The book tells the story of a young Englishman who fights in France during the WWI, interspersed with scenes of the life of his granddaughter, Elizabeth, a young woman living in the 1970s, who travels to France to discover more about the life and dead of her grandfather.
As Elizabeth drives across empty fields, she notices a great arch in a field. She pulls over and has a closer look at it.
She moved through the space beneath the arch where the man was sweeping. She found the other pillars identically marked, their faces obliterated on all sides by the names that were carved on them.
— Who are those, these...? She gestured with her hand.
— These? The man with the brush sounded surprised. The lost.
— Men who died in this battle?
— No. The lost, the ones they did not find. The others are in the cemeteries.
— These are just the... unfound?
She looked at the vault above her head and then around in panic at the endless writing, as though the surface of the sky had been papered in footnotes. When she could speak again, she said:
— From the whole war?
The man shook his head.
— Just these fields. He gestured with his arm.
Elizabeth went and sat on the steps on the other side of the monument. Beneath her was a formal garden with some rows of white headstones, each with a tended plant or flower at its base, each cleaned and beautiful in the weak winter sunlight.
— Nobody told me. She ran her fingers with their red-painted nails back through her thick dark hair. My God, nobody told me.
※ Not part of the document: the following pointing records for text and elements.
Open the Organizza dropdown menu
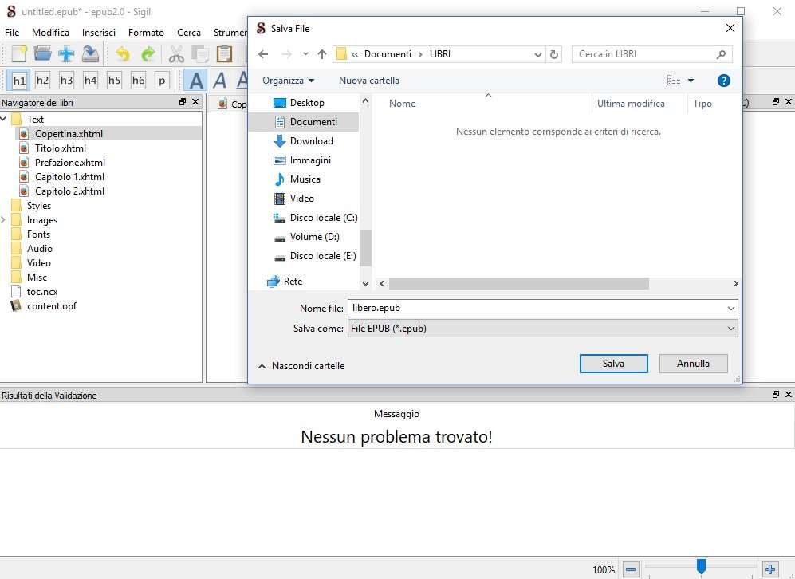 [288, 81]
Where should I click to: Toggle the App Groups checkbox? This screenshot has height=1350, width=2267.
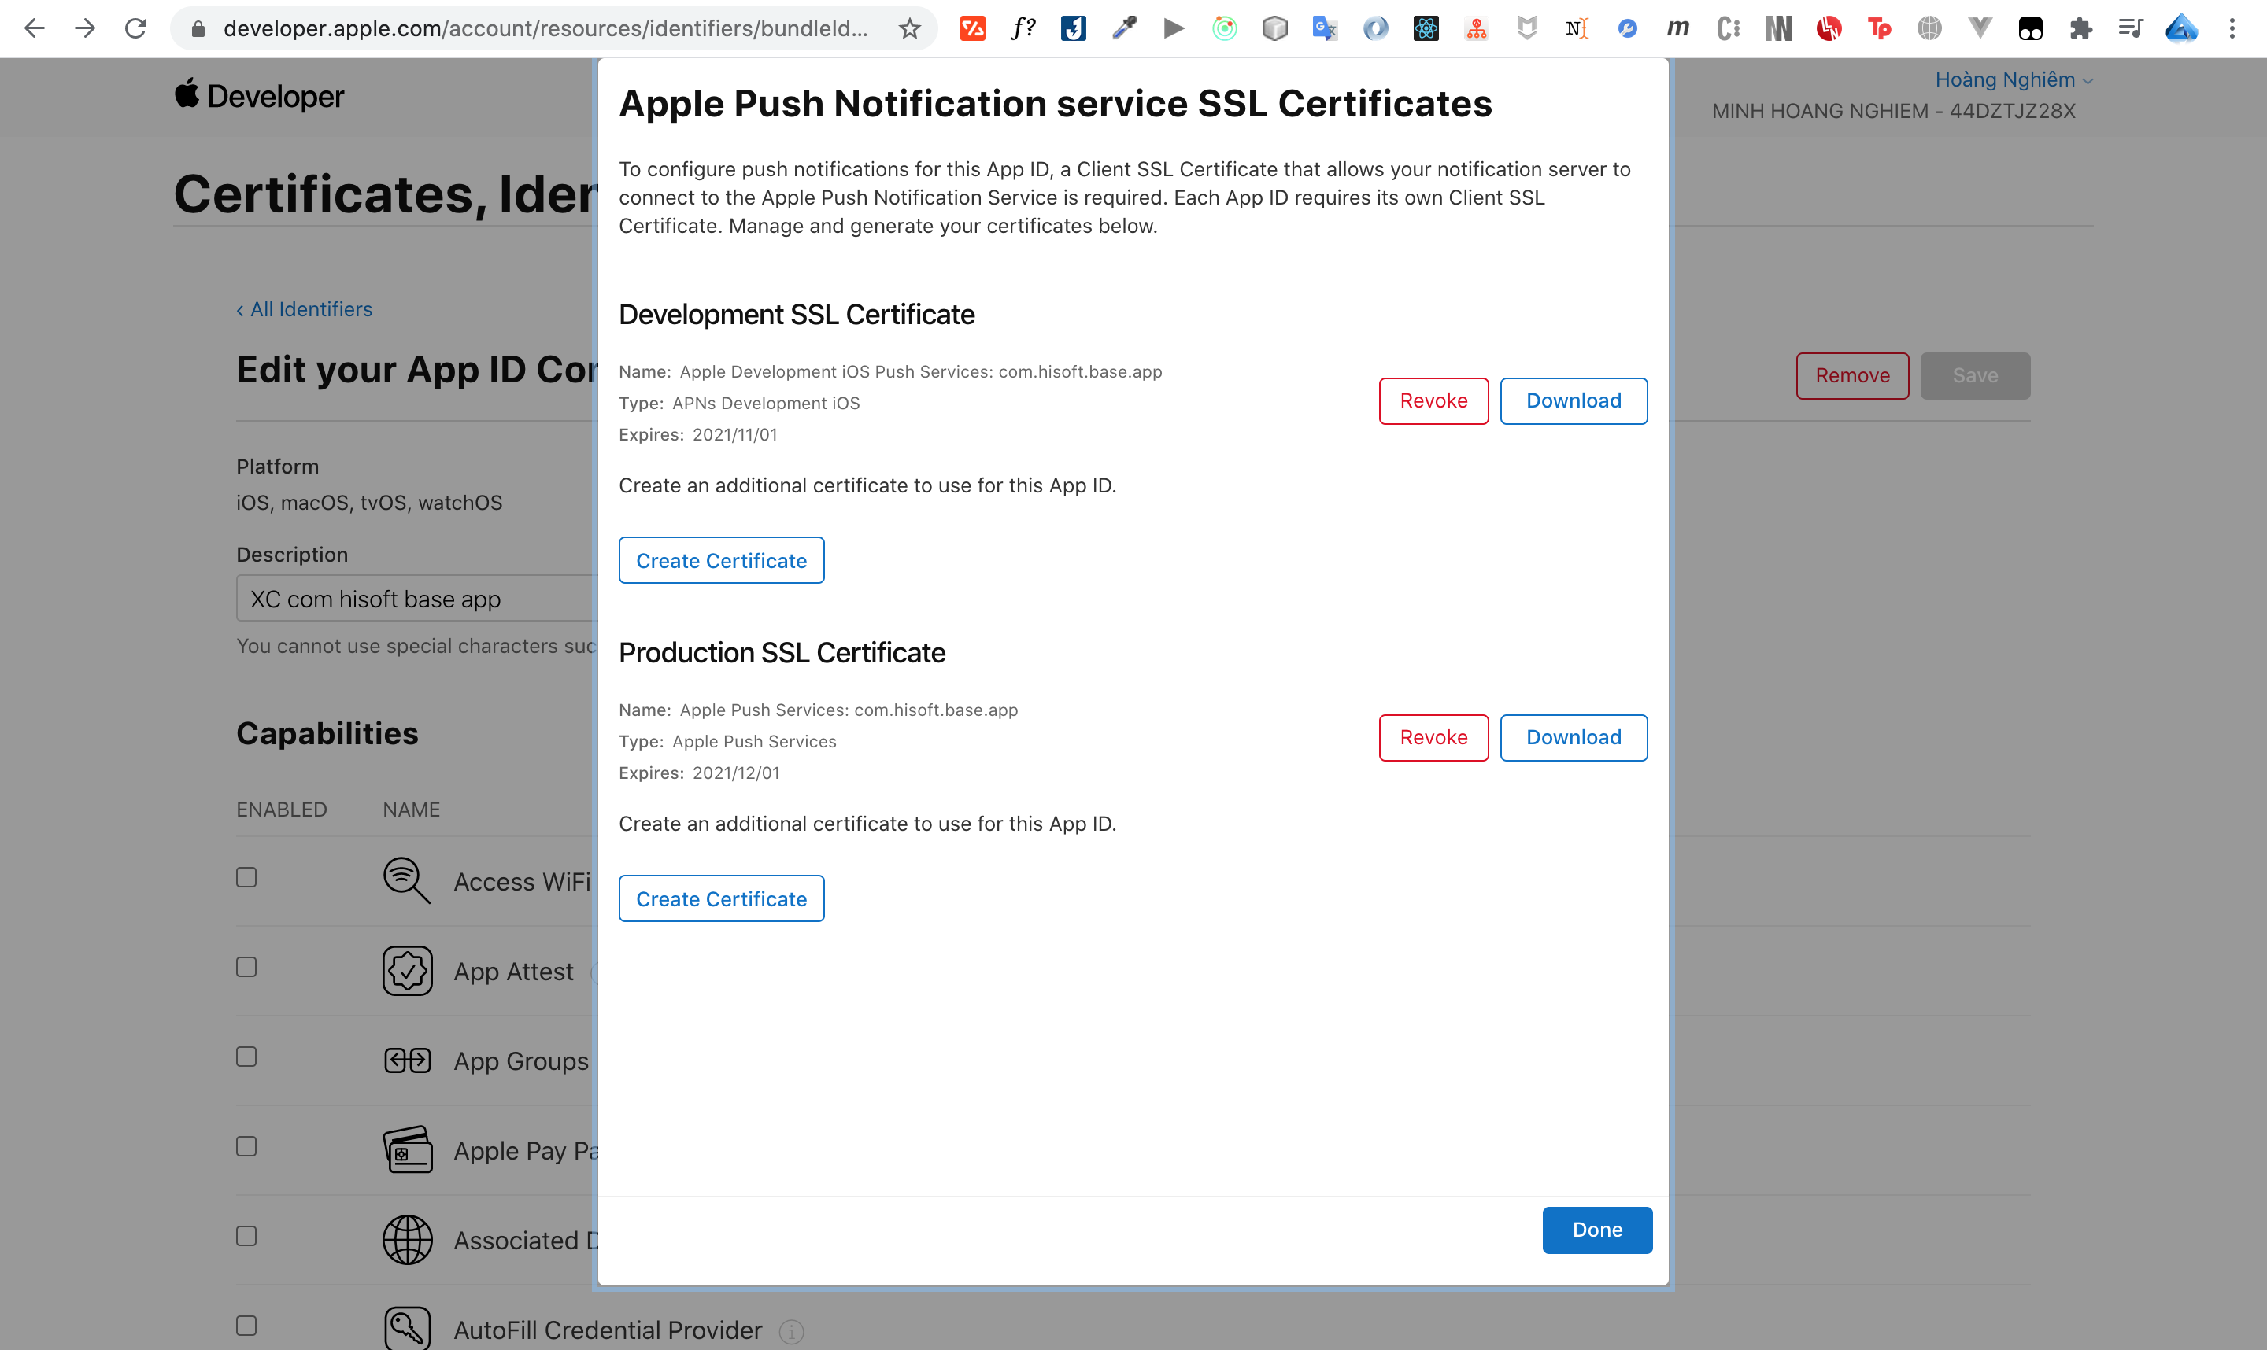click(x=247, y=1056)
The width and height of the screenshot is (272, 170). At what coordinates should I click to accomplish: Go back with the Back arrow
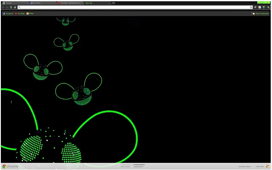click(3, 7)
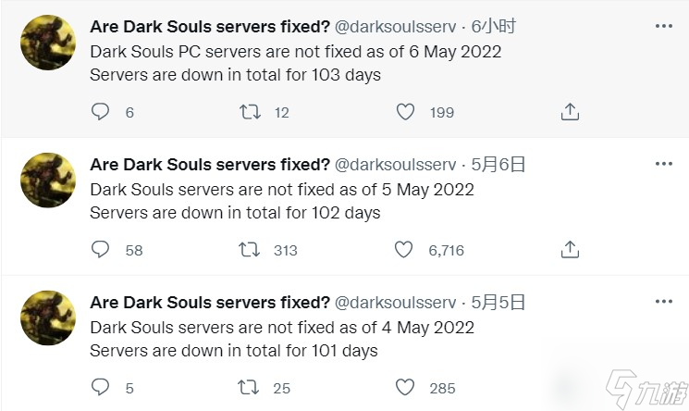Retweet the tweet with 313 retweets
This screenshot has height=411, width=689.
(249, 250)
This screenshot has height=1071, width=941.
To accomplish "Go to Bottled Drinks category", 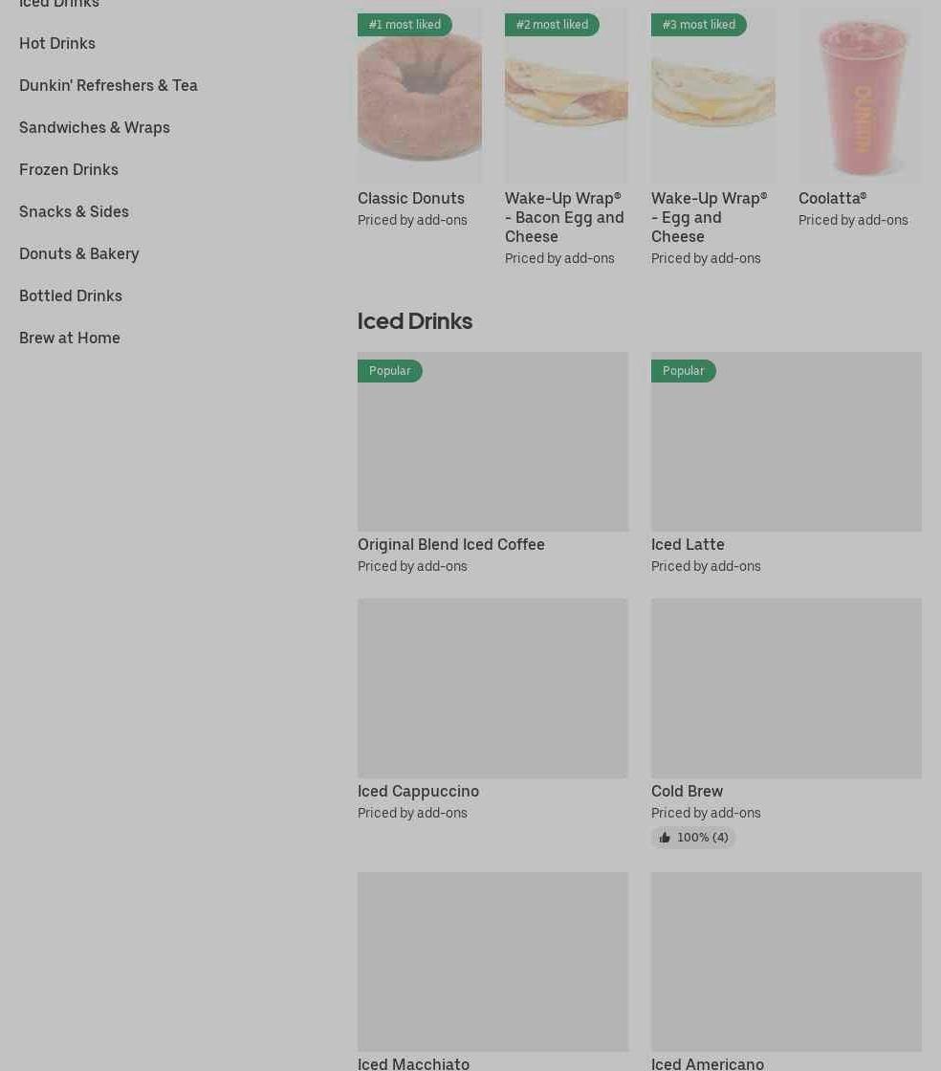I will (x=71, y=295).
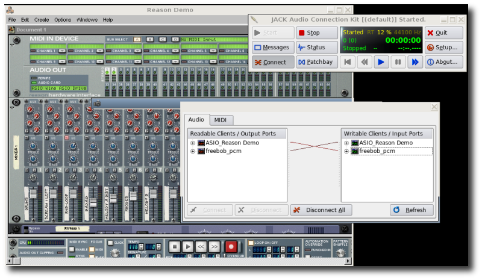
Task: Click JACK transport play button
Action: pyautogui.click(x=380, y=61)
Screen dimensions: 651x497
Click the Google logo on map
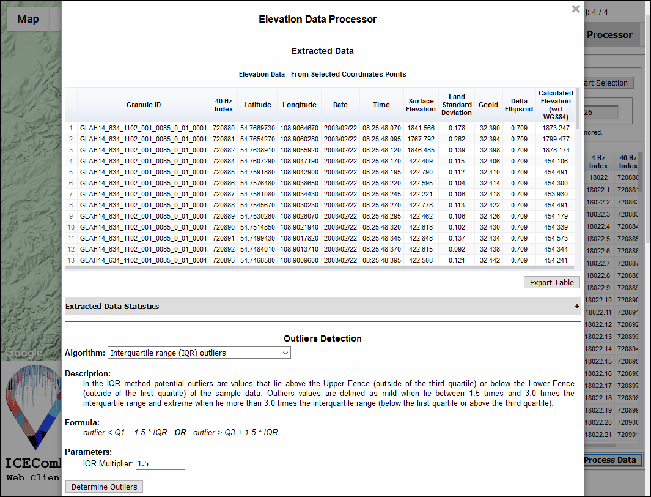pos(23,353)
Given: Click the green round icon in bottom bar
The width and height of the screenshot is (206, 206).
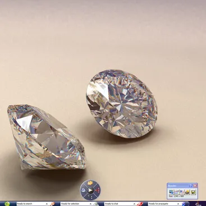Looking at the screenshot, I should 7,204.

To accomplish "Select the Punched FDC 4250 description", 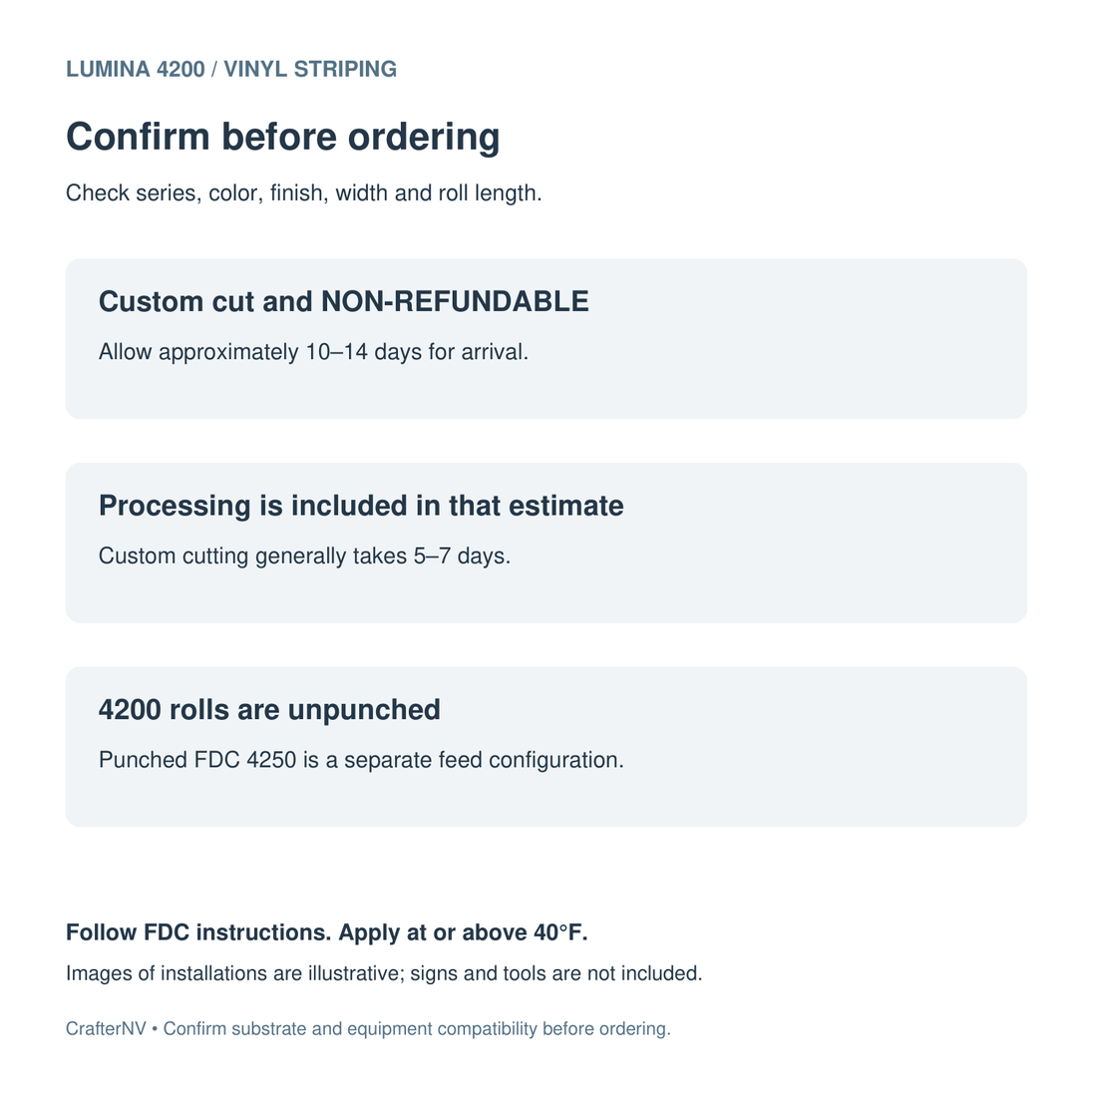I will [x=361, y=760].
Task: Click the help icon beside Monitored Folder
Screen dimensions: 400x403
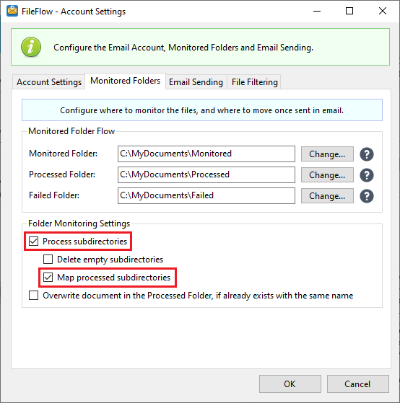Action: (367, 154)
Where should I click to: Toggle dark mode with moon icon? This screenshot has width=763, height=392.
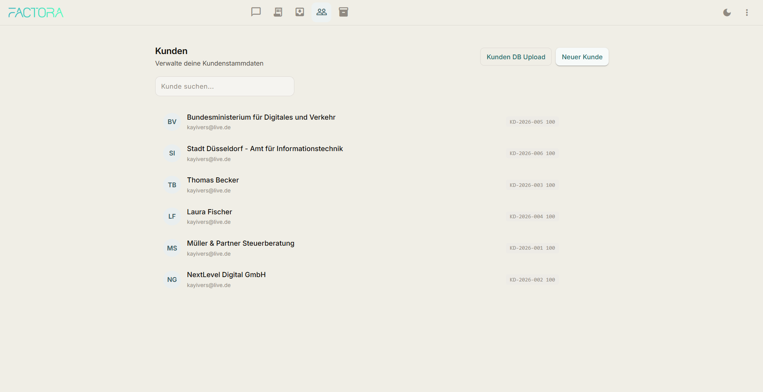(727, 13)
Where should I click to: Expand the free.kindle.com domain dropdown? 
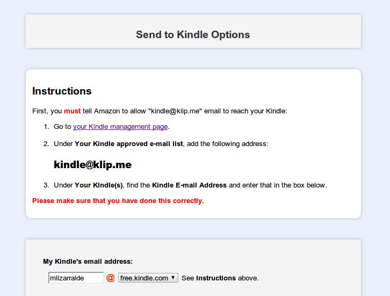pyautogui.click(x=148, y=278)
Between 1914 and 1918, about 9 million people were killed, in Europe essentially: 2 million German, 1,300,000 Frenchmen, 750,000 British, 650,000 Italians... Beside the terrible loss of young men in every family — France lost about 10 percent of its working population in the conflict — the war changed the political map of Europe, and the world balance of power. Several European empires were dismantled. France and the UK, although the winners, were ruined. It was the very moment in history when Europe handed over to the USA as the world economical and political leader.